*Goal of the exercise*.
Repeat the lines of the records below verbatim, starting at the line containing "The image size is (1166, 621)." and ending at the line containing "coordinates (298, 394).", both included.

(Collected data)
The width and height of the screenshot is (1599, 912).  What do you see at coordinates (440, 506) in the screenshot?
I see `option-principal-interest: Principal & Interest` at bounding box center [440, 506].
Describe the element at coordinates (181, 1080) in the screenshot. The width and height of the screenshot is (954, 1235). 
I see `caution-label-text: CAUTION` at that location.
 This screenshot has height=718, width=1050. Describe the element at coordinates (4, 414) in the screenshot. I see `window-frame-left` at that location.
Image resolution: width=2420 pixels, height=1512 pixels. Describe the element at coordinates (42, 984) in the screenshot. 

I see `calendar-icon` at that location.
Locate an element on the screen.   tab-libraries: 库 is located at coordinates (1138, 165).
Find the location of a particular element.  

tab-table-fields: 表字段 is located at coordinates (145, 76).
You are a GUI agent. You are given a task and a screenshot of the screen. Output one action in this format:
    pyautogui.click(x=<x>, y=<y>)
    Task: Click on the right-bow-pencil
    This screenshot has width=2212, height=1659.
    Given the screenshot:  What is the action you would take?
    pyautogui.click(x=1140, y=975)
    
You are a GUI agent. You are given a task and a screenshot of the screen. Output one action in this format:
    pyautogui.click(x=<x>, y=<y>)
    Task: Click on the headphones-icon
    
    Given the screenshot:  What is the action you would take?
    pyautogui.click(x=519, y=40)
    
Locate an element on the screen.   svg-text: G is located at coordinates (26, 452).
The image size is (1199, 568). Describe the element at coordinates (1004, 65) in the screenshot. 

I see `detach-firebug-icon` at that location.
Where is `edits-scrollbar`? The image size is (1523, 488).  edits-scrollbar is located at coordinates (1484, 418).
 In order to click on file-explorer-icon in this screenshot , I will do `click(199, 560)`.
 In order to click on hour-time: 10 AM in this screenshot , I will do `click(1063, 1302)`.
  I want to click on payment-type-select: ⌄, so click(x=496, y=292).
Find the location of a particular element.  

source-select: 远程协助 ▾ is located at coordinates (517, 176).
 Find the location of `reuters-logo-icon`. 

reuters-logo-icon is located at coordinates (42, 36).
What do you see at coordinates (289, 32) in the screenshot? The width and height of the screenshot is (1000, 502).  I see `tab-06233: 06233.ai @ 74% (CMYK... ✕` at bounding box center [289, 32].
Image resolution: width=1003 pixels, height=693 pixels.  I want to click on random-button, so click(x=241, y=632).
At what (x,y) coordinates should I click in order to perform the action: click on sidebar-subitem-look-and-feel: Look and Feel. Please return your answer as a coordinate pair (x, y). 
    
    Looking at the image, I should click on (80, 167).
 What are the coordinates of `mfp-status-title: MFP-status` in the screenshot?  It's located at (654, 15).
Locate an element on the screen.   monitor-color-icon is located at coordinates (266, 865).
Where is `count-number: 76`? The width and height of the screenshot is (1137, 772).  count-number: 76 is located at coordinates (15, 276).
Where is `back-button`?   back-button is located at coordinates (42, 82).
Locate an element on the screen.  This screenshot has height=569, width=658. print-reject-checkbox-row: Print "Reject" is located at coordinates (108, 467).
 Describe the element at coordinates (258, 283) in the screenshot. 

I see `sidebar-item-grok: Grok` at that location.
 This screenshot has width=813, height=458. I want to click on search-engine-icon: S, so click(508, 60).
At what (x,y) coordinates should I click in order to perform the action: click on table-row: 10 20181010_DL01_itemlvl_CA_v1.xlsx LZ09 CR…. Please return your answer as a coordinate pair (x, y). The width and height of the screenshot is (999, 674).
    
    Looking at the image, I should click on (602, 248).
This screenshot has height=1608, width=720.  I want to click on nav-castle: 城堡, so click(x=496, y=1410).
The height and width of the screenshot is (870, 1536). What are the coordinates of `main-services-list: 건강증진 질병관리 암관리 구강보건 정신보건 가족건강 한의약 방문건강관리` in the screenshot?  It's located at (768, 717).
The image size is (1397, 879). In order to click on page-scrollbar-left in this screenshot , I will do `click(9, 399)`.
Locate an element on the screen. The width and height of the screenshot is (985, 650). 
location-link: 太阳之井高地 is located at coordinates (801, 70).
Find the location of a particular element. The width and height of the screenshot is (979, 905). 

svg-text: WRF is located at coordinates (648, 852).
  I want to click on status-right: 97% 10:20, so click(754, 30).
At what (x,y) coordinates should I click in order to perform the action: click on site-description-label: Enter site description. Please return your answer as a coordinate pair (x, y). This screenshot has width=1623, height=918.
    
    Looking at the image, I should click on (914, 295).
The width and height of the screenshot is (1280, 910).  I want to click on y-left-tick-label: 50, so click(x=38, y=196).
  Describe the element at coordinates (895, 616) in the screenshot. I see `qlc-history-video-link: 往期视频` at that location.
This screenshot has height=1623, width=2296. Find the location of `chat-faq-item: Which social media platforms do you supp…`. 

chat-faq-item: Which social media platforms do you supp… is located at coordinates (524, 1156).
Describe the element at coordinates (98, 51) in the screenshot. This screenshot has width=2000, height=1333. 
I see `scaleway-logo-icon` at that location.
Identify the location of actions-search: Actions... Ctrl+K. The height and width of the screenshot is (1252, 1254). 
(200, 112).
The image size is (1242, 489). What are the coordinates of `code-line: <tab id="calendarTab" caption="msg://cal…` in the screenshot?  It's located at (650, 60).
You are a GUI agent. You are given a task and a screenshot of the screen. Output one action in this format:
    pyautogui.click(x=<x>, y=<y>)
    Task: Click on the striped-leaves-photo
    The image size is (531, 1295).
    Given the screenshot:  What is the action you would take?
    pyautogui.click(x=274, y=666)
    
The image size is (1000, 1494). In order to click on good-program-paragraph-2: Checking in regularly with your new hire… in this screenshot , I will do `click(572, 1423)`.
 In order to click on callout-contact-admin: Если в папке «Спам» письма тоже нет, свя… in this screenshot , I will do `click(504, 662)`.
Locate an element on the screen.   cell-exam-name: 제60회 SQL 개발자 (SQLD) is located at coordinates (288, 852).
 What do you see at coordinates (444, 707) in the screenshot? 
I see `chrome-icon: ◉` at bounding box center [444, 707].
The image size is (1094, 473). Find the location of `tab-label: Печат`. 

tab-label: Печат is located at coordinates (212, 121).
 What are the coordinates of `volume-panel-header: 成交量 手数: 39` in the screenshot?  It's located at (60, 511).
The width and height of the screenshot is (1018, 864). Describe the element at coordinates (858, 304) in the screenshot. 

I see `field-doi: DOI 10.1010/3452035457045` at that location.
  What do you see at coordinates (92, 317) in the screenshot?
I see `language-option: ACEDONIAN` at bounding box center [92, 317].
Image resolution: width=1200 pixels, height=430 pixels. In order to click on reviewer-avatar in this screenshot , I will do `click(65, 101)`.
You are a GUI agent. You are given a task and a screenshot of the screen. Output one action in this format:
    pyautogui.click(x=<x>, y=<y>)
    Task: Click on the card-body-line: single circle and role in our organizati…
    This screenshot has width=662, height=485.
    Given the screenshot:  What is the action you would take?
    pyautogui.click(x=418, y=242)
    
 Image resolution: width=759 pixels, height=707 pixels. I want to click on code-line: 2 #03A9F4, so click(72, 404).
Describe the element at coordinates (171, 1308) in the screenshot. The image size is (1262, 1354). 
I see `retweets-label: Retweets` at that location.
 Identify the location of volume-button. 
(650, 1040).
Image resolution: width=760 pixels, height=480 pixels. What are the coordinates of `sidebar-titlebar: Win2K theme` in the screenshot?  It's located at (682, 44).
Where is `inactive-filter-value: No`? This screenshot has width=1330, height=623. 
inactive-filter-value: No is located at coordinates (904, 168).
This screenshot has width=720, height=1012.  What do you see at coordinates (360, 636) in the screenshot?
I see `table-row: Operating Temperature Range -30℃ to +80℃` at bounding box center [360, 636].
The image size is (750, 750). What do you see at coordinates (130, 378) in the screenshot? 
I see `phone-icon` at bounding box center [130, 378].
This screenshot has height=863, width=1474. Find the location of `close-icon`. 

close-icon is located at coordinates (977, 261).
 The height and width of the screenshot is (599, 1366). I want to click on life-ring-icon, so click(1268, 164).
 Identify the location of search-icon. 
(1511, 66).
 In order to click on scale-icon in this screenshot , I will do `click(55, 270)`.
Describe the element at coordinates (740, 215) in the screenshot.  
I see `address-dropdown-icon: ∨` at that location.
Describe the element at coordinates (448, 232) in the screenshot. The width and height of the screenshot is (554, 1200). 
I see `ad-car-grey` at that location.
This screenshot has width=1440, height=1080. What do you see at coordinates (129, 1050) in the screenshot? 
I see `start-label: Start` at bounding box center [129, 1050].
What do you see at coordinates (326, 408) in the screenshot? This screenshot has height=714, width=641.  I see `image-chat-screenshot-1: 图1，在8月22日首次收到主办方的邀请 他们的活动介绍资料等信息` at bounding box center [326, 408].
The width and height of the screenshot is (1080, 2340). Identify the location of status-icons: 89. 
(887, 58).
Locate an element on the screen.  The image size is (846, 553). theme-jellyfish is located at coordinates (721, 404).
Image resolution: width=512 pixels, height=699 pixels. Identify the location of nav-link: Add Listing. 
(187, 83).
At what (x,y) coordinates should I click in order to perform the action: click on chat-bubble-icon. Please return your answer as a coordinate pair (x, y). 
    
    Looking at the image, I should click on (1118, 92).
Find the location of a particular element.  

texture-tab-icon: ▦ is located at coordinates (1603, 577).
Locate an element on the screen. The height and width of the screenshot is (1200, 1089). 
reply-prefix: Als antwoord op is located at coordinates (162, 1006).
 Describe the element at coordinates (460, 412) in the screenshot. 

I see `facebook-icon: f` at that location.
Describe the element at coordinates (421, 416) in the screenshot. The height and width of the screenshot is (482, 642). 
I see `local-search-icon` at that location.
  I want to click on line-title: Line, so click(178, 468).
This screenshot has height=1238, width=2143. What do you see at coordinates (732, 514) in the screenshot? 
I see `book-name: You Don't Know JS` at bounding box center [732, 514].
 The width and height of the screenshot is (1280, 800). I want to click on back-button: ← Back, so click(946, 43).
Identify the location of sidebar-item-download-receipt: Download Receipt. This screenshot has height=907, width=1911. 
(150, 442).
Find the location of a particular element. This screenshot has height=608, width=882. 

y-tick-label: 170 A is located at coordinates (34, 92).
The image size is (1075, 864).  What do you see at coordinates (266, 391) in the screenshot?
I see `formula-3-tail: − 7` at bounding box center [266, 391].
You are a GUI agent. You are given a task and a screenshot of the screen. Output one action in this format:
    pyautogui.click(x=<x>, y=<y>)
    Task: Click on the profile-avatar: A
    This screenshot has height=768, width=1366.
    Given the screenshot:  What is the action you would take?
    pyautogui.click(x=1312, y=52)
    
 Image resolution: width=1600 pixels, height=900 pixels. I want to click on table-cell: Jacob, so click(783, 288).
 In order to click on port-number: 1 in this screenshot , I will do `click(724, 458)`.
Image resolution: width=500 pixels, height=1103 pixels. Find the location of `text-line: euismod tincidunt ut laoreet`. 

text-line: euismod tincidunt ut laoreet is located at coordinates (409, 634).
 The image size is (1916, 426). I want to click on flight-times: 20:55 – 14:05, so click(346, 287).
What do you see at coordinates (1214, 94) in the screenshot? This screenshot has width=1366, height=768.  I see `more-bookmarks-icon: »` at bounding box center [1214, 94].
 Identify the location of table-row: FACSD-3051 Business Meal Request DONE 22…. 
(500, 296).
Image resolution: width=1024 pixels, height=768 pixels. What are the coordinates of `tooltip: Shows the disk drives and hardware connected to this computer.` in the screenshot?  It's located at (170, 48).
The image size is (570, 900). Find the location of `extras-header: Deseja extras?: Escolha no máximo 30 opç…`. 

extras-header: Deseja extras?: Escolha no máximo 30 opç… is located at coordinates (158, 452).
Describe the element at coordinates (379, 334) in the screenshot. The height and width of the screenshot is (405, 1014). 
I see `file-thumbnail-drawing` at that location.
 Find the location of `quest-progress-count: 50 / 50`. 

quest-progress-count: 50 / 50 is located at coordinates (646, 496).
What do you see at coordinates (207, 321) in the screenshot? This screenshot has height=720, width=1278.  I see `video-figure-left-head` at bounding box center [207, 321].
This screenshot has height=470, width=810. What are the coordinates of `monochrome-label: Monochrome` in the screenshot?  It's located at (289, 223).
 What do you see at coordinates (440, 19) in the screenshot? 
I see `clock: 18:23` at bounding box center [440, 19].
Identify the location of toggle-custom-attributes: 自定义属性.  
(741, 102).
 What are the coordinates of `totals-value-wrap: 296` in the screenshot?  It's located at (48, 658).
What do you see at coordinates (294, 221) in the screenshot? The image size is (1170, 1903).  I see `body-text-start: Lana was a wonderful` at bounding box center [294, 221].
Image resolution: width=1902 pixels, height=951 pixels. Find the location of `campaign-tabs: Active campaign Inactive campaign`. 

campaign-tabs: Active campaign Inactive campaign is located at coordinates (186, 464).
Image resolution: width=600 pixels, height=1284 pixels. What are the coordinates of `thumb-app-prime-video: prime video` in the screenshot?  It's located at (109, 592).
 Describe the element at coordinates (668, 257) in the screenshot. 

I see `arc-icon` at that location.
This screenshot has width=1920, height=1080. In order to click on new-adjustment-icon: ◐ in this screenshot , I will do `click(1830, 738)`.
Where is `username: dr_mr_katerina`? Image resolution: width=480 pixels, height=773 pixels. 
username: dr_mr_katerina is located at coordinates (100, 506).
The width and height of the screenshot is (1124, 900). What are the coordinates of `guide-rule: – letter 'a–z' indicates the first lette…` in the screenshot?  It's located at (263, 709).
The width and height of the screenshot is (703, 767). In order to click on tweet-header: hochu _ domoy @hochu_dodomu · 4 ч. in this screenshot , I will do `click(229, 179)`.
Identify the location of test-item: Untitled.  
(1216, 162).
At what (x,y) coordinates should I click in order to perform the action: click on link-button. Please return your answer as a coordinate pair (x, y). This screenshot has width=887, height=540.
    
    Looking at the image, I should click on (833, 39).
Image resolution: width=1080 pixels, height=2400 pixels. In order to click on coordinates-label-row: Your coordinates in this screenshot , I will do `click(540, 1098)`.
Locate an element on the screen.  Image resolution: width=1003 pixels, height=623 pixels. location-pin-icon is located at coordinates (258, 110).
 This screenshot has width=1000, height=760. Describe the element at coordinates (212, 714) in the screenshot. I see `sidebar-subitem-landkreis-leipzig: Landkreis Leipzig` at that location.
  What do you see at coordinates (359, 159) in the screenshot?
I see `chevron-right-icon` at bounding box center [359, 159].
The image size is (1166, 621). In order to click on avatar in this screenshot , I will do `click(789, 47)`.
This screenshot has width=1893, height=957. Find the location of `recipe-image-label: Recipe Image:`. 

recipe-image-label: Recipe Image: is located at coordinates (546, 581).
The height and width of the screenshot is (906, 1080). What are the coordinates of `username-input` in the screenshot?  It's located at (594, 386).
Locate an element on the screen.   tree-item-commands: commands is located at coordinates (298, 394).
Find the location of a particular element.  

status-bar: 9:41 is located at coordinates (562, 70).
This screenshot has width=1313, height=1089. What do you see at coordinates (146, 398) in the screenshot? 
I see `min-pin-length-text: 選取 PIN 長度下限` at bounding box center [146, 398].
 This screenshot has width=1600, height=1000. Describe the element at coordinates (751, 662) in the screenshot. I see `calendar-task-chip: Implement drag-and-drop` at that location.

*Answer for the task*.
The image size is (1166, 621). In order to click on avatar in this screenshot , I will do `click(789, 47)`.
This screenshot has width=1893, height=957. Find the location of `recipe-image-label: Recipe Image:`. 

recipe-image-label: Recipe Image: is located at coordinates (546, 581).
The height and width of the screenshot is (906, 1080). What are the coordinates of `username-input` in the screenshot?  It's located at (594, 386).
Locate an element on the screen.   tree-item-commands: commands is located at coordinates (298, 394).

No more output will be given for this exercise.